Over the years I’ve been accused of being nice. I used to feel very worried when I heard that, thinking that somehow I had misrepresented myself and given people the wrong impression. Don’t blame me, I would think. I didn’t do anything to give you that idea. I figured that comments like that came from people who had only seen a little bit of me trying to put my best foot forward, or were simply too hasty in their judgment.
You see, I’m critical and cynical. I get frustrated and annoyed pretty easily. I’m unsure about a lot of things, but when I know something for sure, I believe it strongly. My sense of humor runs a little dark and quirky, and it means I laugh at things that other people think are solemn. I inherited my grandmother’s sense of honesty—if it’s true it can be said. I used to think I was blunt until business motivation experts taught me the phrase “boldly honest” instead.
So I used to worry when people would call me nice. I was sure that the truth would come out “sooner rather than later” and I would be exposed as a fraud. I would become the group pariah. Don’t get me wrong here. Being a pariah wasn’t my greatest fear, as you can imagine for someone who has a twisted sense of humor and tends to speak his mind too freely. I was worried about being considered a fraud, someone who represented himself as much better, much more pleasant—much “nicer”—than he really was.
I’ve gotten into arguments (the spoken, conversational style with modulated voices, not the yelling and slamming doors type) with people who said I was nice. I tried to debate them and prove how wrong they were. I would use “boldly honest” comments as evidence, which they would label “truthful.” I would point out my twisted humor and they would say I was “funny.” Each such conversation validated my own belief that the quality of a person is deeper than appearances and that the most interesting and most worthwhile aspects of a person are substantive and unique, not pleasant and agreeable. I realized I wasn’t the only person who preferred people with depth and strength and an interesting viewpoint over the “nice” people favored by an overwhelming majority (easily more than four out of five dentists surveyed).
Don’t get me wrong here. The idea of “nice” is, well—nice. But I have been disillusioned, discouraged, and disappointed by “nice” people too many times. I’ve seen people in groups congregate around the “nice” couple and heard the praise heaped on them. But when tough times come along for a group member the “nice” people pull back. They aren’t the ones offering help and encouragement. Instead they’re gossiping about personal failure and thanking God out loud that it’s not their family who are struggling, all the while explaining how it’s their own superior actions (and not really God at all) that explain why they will NEVER be in such a tough spot.

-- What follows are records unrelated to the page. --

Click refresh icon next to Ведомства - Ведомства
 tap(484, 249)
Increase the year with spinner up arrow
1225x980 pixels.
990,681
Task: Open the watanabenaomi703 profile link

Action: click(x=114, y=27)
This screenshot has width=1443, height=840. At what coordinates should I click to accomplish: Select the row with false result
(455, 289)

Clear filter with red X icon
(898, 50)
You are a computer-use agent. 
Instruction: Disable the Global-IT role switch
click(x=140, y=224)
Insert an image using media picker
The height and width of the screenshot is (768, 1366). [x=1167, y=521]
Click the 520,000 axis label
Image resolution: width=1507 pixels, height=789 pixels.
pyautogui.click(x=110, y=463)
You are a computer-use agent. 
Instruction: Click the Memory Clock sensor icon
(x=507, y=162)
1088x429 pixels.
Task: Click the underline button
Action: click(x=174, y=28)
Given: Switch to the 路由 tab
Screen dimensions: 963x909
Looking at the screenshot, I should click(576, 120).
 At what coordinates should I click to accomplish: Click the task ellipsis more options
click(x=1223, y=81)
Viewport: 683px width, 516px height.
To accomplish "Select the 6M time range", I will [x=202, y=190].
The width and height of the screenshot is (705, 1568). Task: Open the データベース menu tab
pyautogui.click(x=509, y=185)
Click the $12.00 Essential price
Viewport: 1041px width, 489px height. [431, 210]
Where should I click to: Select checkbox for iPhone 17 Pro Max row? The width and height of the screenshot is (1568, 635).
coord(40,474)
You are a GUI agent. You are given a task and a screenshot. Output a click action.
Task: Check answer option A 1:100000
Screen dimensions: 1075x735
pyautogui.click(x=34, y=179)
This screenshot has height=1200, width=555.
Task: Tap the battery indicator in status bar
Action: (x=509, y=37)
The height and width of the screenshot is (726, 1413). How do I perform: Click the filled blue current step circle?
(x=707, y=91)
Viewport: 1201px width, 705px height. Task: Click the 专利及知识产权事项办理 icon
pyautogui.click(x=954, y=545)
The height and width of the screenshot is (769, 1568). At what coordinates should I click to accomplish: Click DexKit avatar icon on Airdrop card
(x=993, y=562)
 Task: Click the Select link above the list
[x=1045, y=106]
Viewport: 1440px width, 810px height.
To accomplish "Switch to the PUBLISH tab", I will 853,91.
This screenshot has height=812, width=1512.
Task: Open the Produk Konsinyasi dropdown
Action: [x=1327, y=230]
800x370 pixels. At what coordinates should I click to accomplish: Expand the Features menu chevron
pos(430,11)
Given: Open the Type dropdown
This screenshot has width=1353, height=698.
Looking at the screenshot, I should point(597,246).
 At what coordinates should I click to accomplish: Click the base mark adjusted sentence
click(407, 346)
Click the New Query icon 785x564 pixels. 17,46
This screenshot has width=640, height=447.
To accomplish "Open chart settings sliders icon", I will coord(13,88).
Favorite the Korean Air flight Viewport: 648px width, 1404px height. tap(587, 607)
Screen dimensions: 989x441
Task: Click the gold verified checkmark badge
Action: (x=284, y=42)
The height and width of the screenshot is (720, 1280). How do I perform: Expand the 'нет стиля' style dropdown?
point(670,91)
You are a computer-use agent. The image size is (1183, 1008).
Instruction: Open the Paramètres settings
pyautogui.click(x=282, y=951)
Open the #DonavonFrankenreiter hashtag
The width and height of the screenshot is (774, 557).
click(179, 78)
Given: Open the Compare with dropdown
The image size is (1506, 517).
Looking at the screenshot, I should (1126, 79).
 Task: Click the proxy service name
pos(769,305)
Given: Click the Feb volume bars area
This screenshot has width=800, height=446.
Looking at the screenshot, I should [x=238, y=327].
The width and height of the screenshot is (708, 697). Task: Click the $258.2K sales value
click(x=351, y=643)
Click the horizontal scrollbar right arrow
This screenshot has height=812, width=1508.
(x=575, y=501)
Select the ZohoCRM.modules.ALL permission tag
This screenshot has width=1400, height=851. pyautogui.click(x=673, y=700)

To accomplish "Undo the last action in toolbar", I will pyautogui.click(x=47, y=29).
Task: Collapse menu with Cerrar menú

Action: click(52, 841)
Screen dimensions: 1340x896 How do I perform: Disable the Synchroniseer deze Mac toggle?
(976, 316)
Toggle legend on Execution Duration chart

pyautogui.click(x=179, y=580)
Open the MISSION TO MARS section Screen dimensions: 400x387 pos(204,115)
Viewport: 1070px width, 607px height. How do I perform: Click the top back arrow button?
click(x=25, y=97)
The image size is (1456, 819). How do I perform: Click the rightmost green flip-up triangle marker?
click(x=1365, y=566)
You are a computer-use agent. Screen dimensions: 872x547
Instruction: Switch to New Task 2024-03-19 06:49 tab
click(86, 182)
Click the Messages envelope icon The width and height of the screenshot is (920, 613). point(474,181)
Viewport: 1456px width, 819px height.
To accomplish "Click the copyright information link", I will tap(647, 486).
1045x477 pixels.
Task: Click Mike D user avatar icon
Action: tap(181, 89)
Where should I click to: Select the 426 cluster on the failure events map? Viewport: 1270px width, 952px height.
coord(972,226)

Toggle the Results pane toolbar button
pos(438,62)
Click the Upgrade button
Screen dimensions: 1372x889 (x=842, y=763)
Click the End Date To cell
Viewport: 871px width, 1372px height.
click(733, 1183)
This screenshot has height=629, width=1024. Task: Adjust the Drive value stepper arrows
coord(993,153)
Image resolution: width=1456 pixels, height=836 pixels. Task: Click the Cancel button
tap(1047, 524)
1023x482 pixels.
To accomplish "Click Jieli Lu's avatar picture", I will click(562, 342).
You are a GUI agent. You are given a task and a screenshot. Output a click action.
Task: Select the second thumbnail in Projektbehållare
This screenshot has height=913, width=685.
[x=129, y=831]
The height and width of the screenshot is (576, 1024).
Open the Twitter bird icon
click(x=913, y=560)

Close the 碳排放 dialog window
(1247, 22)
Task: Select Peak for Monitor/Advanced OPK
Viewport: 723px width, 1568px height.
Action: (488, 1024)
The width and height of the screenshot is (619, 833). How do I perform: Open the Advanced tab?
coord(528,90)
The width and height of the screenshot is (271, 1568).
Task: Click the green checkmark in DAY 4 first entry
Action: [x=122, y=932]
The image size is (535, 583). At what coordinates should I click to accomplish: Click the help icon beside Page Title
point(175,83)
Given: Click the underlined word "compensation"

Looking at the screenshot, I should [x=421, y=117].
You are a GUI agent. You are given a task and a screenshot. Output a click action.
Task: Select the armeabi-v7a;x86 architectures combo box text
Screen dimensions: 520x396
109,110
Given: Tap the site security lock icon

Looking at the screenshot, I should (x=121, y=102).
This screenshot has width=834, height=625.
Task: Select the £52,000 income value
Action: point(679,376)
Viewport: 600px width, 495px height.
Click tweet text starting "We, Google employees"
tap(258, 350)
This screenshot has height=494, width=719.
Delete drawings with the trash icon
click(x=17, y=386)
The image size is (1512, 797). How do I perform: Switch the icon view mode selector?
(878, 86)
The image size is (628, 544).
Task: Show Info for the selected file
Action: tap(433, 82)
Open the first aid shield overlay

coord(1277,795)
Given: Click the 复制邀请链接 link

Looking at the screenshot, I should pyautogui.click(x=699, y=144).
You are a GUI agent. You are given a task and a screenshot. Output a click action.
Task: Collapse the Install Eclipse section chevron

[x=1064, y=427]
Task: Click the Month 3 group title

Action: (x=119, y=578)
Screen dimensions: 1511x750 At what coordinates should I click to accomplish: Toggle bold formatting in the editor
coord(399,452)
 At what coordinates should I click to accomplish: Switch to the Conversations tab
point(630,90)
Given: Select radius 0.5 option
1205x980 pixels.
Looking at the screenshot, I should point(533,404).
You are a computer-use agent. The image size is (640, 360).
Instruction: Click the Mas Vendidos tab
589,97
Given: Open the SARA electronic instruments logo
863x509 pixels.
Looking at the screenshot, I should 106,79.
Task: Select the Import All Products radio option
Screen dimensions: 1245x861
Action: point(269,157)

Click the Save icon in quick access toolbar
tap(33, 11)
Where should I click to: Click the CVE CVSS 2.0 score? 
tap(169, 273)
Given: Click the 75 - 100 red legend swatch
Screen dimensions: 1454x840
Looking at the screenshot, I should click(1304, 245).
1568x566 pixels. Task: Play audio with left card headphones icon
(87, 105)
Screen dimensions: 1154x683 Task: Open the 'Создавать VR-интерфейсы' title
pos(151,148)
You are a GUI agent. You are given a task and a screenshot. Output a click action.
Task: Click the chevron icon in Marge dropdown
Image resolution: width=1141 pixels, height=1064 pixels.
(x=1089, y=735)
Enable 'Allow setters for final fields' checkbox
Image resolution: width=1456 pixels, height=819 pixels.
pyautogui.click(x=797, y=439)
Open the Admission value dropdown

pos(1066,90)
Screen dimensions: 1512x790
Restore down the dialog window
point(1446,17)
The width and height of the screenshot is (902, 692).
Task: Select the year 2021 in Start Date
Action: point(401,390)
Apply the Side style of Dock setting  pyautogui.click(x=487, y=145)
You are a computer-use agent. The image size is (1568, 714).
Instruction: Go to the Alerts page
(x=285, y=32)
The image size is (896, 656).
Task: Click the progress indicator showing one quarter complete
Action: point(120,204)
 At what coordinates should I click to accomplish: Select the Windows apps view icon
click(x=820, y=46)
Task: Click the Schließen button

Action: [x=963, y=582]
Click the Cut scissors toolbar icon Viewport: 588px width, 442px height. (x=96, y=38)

They know the rules of propriety and decorum. Heck, they helped update them at the committee meeting last year. They have the smiles that don’t spread any deeper than the skin on their faces, the kind that look like they’re practiced in a mirror. They make great eye contact when they talk to you. They squint their eyes in feigned interest when they ask about your family. The women pat your shoulder and the men purse their lips and give good firm handshakes. They’re the Stepford neighbors.
I’ve seen it in group after group, in lots of different settings. They’re the successful people that everyone else admires, the kind that make it easy to feel inferior. And there’s this unspoken understanding that they feel really good about how well they follow the rules of society, and they think a little shame on your part might be a good motivator.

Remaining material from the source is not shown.